Begin Supplied material

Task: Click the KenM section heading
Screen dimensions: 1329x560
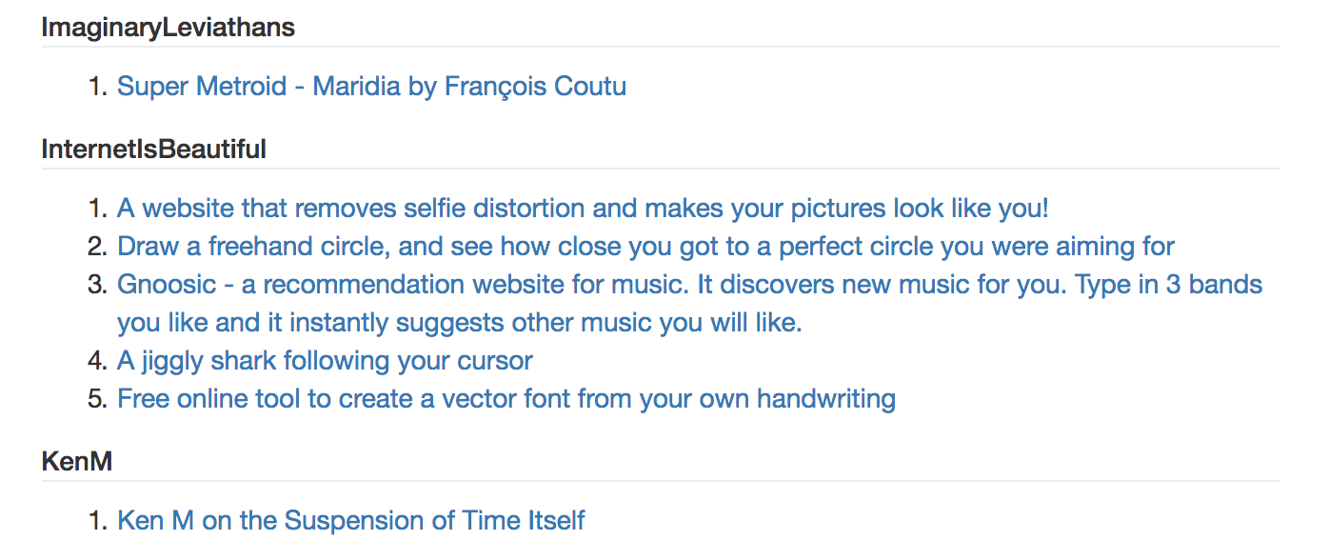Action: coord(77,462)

End Supplied material
Begin Supplied material

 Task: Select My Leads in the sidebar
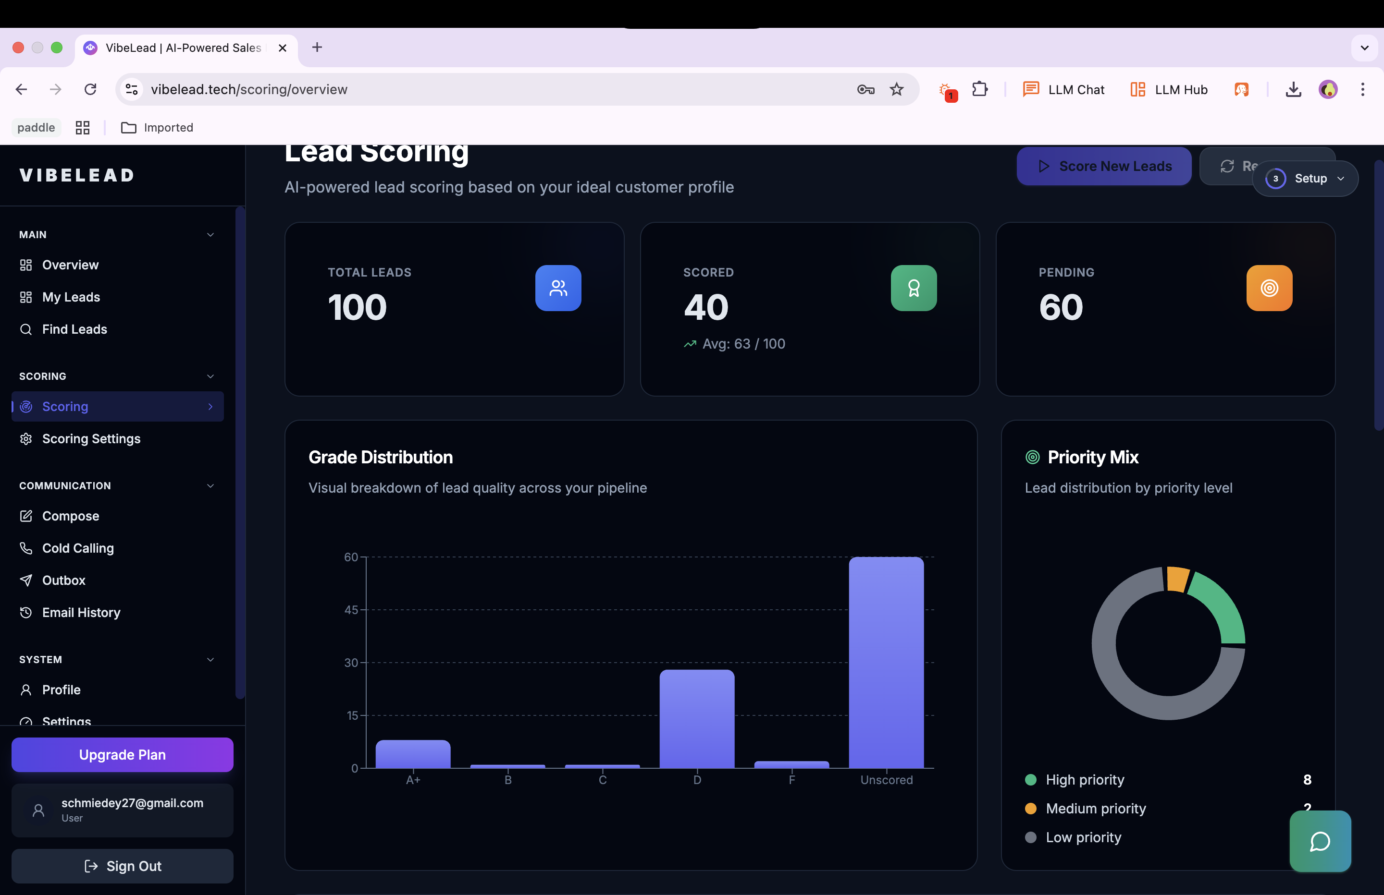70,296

End Supplied material
Begin Supplied material

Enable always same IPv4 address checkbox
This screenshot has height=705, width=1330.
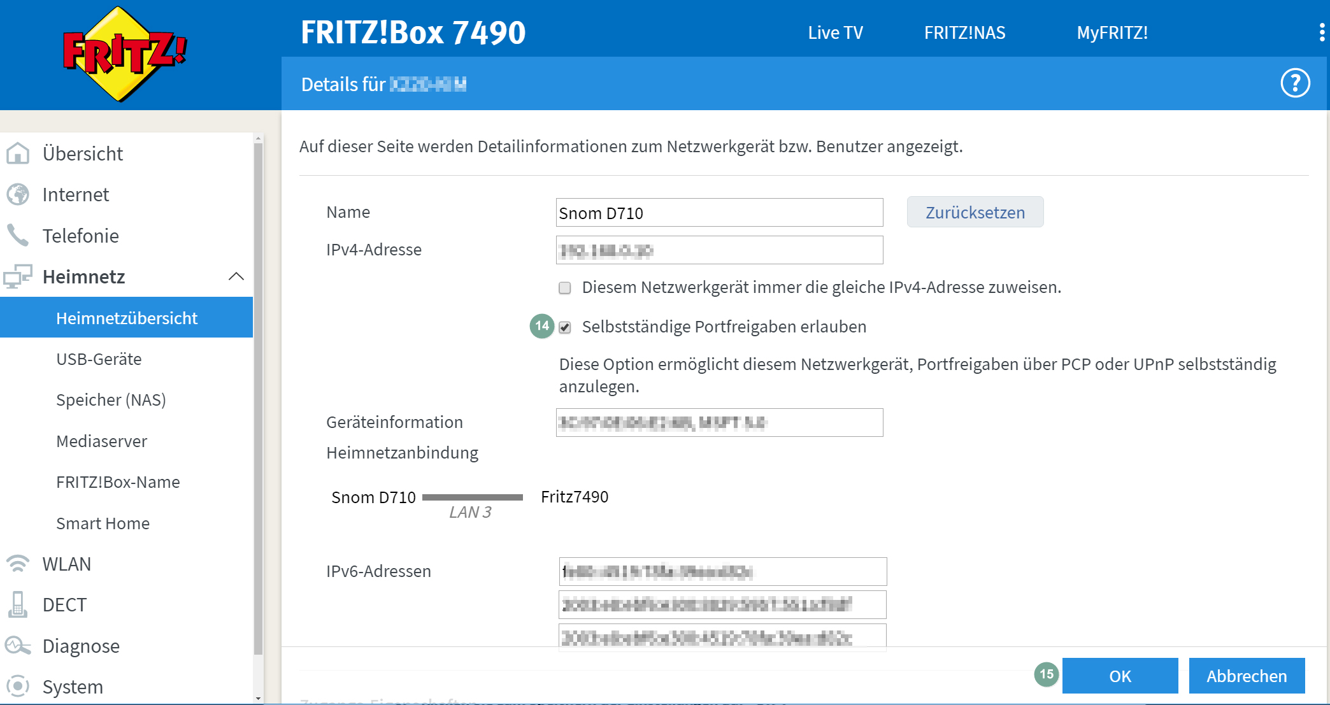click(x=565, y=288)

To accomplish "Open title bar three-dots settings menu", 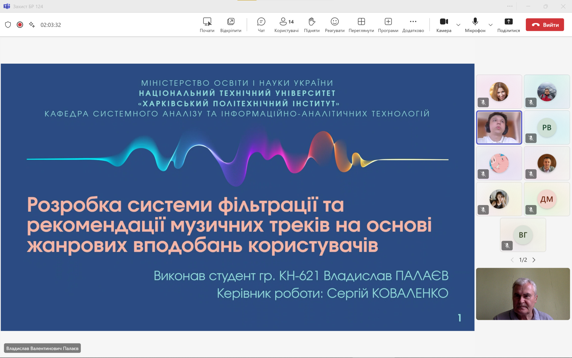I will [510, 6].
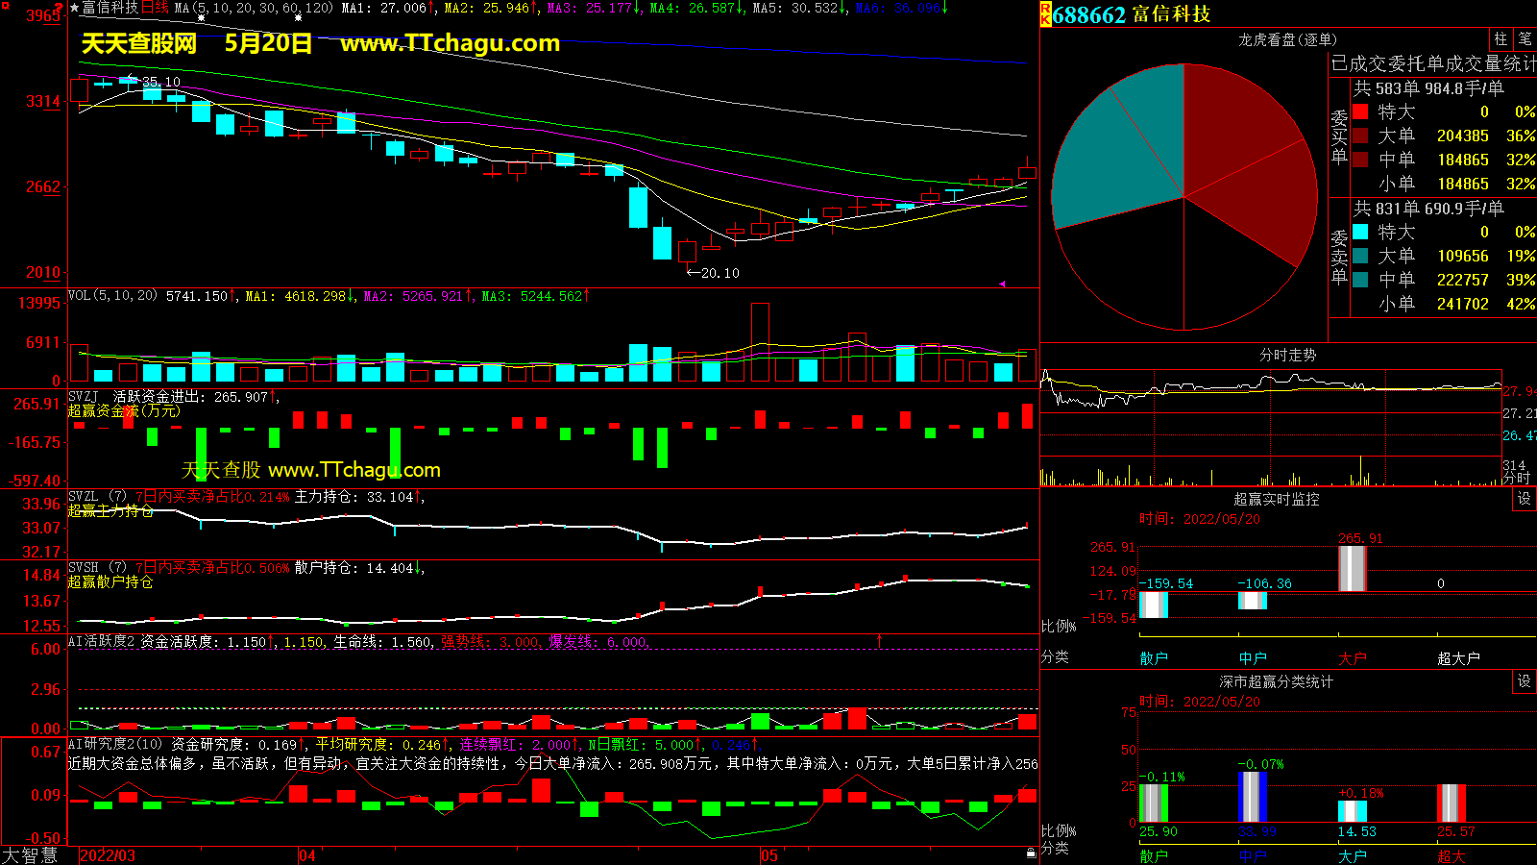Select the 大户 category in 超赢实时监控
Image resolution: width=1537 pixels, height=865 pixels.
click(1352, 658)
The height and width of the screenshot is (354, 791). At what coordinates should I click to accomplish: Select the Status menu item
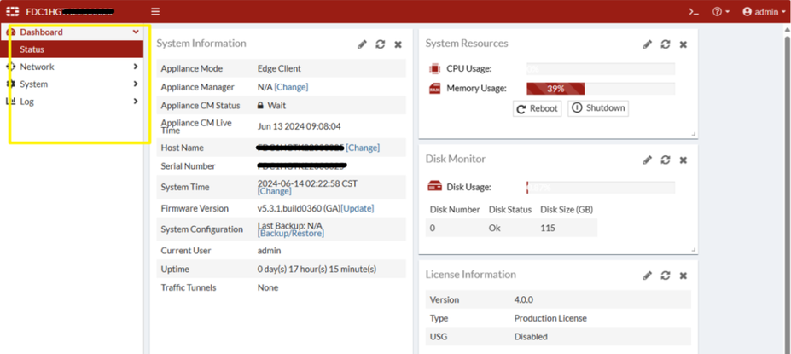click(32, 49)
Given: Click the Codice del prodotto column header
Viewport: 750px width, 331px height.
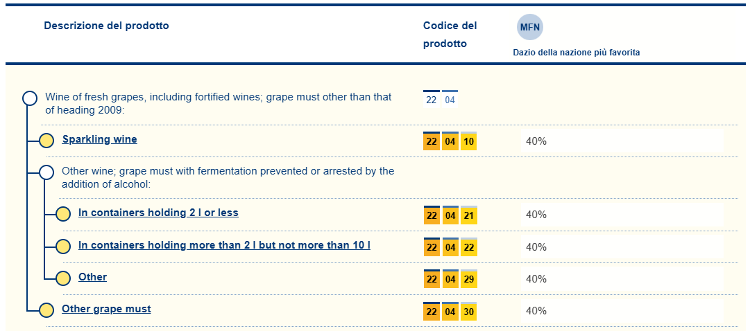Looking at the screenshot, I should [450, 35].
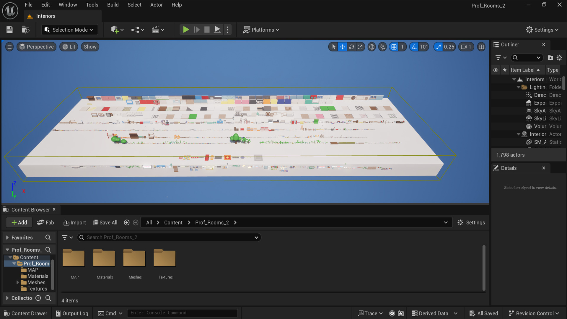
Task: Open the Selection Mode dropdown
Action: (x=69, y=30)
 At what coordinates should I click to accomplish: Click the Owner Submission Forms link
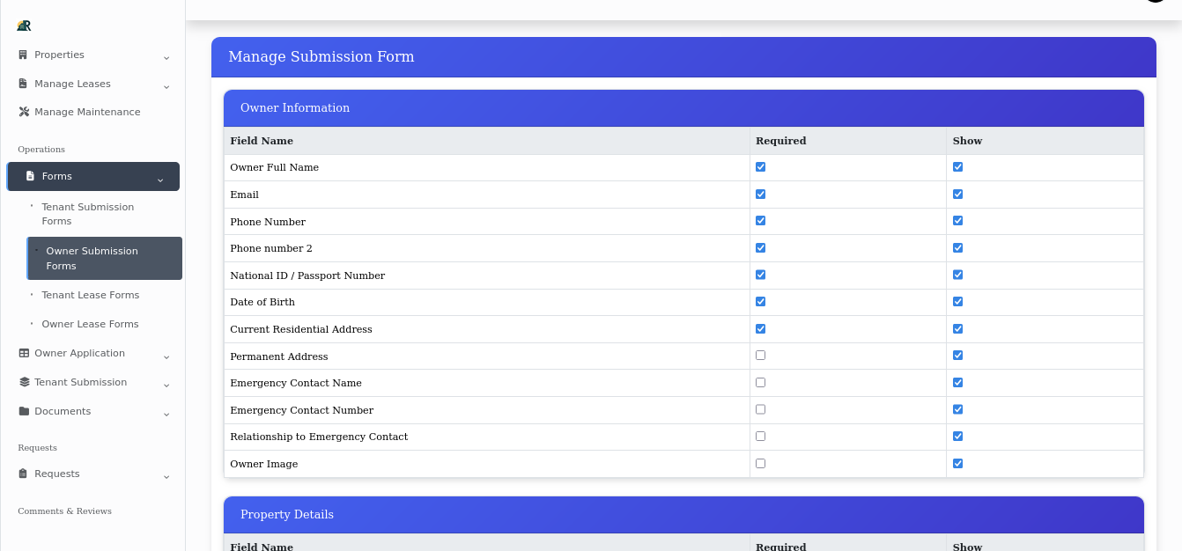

End Supplied material

Write out the listing from the line containing "Task: Click the KenM section heading" through the line containing "Action: coord(77,462)", both lines included, and omit the pictures.

→ Result below:
Task: Click the KenM section heading
Screen dimensions: 1329x560
Action: coord(77,462)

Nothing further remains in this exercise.